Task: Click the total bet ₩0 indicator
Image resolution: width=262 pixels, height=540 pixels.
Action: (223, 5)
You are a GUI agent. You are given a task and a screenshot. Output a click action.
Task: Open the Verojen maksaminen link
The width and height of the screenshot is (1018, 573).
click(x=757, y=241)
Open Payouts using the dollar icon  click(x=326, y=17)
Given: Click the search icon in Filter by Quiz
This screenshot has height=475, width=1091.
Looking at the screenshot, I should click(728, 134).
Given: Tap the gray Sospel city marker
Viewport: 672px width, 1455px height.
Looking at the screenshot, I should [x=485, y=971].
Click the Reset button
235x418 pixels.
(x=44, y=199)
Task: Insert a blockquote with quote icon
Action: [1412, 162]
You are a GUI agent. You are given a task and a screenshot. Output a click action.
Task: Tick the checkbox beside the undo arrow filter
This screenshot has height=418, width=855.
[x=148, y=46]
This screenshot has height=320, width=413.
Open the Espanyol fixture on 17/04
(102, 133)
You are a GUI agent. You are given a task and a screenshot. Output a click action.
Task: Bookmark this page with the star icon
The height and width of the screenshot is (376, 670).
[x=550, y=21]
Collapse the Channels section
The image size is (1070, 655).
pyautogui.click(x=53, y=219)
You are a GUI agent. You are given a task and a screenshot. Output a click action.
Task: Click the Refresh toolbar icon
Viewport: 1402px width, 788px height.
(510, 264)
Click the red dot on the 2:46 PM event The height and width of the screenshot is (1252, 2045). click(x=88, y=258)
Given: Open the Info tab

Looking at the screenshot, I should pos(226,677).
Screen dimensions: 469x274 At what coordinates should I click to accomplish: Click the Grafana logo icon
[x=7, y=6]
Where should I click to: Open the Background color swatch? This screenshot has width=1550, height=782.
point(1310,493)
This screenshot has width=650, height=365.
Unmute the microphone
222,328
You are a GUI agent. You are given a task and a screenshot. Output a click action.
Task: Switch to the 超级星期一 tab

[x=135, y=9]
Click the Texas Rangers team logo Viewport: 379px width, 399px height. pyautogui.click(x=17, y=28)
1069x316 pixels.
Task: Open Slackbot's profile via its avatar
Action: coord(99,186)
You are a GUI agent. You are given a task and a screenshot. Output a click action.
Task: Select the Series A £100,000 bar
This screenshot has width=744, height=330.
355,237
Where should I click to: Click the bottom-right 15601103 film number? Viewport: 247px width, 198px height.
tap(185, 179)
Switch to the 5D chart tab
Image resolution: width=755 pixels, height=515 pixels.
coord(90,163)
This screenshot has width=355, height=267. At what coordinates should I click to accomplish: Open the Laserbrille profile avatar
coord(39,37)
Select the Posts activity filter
....
**Your instructions**: Format every line of the data above as a JSON list of strings, with one string per line and blank lines omitted.

**Response to this task**:
[
  "Task: Click the total bet ₩0 indicator",
  "Image resolution: width=262 pixels, height=540 pixels.",
  "Action: (223, 5)",
  "You are a GUI agent. You are given a task and a screenshot. Output a click action.",
  "Task: Open the Verojen maksaminen link",
  "The width and height of the screenshot is (1018, 573).",
  "click(x=757, y=241)",
  "Open Payouts using the dollar icon  click(x=326, y=17)",
  "Given: Click the search icon in Filter by Quiz",
  "This screenshot has height=475, width=1091.",
  "Looking at the screenshot, I should click(728, 134).",
  "Given: Tap the gray Sospel city marker",
  "Viewport: 672px width, 1455px height.",
  "Looking at the screenshot, I should [x=485, y=971].",
  "Click the Reset button",
  "235x418 pixels.",
  "(x=44, y=199)",
  "Task: Insert a blockquote with quote icon",
  "Action: [1412, 162]",
  "You are a GUI agent. You are given a task and a screenshot. Output a click action.",
  "Task: Tick the checkbox beside the undo arrow filter",
  "This screenshot has height=418, width=855.",
  "[x=148, y=46]",
  "This screenshot has height=320, width=413.",
  "Open the Espanyol fixture on 17/04",
  "(102, 133)",
  "You are a GUI agent. You are given a task and a screenshot. Output a click action.",
  "Task: Bookmark this page with the star icon",
  "The height and width of the screenshot is (376, 670).",
  "[x=550, y=21]",
  "Collapse the Channels section",
  "The image size is (1070, 655).",
  "pyautogui.click(x=53, y=219)",
  "You are a GUI agent. You are given a task and a screenshot. Output a click action.",
  "Task: Click the Refresh toolbar icon",
  "Viewport: 1402px width, 788px height.",
  "(510, 264)",
  "Click the red dot on the 2:46 PM event The height and width of the screenshot is (1252, 2045). click(x=88, y=258)",
  "Given: Open the Info tab",
  "Looking at the screenshot, I should pos(226,677).",
  "Screen dimensions: 469x274 At what coordinates should I click to accomplish: Click the Grafana logo icon",
  "[x=7, y=6]",
  "Where should I click to: Open the Background color swatch? This screenshot has width=1550, height=782.",
  "point(1310,493)",
  "This screenshot has width=650, height=365.",
  "Unmute the microphone",
  "222,328",
  "You are a GUI agent. You are given a task and a screenshot. Output a click action.",
  "Task: Switch to the 超级星期一 tab",
  "[x=135, y=9]",
  "Click the Texas Rangers team logo Viewport: 379px width, 399px height. pyautogui.click(x=17, y=28)",
  "1069x316 pixels.",
  "Task: Open Slackbot's profile via its avatar",
  "Action: coord(99,186)",
  "You are a GUI agent. You are given a task and a screenshot. Output a click action.",
  "Task: Select the Series A £100,000 bar",
  "This screenshot has width=744, height=330.",
  "355,237",
  "Where should I click to: Click the bottom-right 15601103 film number? Viewport: 247px width, 198px height.",
  "tap(185, 179)",
  "Switch to the 5D chart tab",
  "Image resolution: width=755 pixels, height=515 pixels.",
  "coord(90,163)",
  "This screenshot has width=355, height=267. At what coordinates should I click to accomplish: Open the Laserbrille profile avatar",
  "coord(39,37)",
  "Select the Posts activity filter"
]